A Comparative Study of Phrasal Verbs in English and Persian
Nazanin Maeen, Bhuvaneswar Chilukuri
Phrasal Verbs are there in many languages such as English and Persian and extensive research has been conducted in English on the Semantic and Syntactic structure of Phrasal Verbs. However, in Persian, they have not been causally motivated in a systematic manner. In this paper; an attempt has been made to examine the structure of phrasal verb formation in Persian and English. A detailed analysis of the various patterns of phrasal verb formation are discussed. For example, the PV occurring with adverbial and verb complements, the PV without prepositions, the PV s independent parts in ancient texts, and the PV expressing irony are discussed. They are compared and contrasted with English phrasal verbs. From the analysis it has been observed that there is a cognitional divergence or variation in the formation of Phrasal Verbs in English and Persian. First of all, at the basic level, PVDSC operates in the unmarked structure of the sentence: Persian is SOV but English is SVO; modifiers follow the nouns; prepositions are used instead of postpositions; and there is scrambling.

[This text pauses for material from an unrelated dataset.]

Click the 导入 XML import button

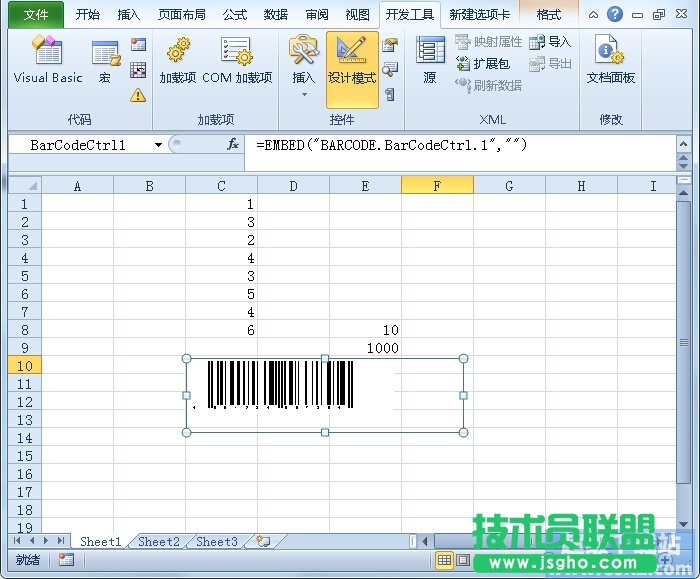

Then at the level of interrogatives, √a:ja: which is a yes/no question particle appears at the beginning of a question; at the level of honorificity, there is T-V distinction which is lost in Modern English. In the case of phrasal verbs, there are three components (a preposition, a noun and a verb) which is not the case in English which has generally only two (lexical verb + particle). Moreover, ‘az’ is compulsory in Persian phrasal verbs and Persian phrasal verbs are figurative or ironic which is not necessarily the case with English. In view of this variation, it is proposed that a causal linguistic motivation is not possible without invoking dispositional choices such as three vs two components with a compulsory ‘az’; and figurative or ironic vs literary meaning choice. These choices are basically dispositional as formal or semantic choices.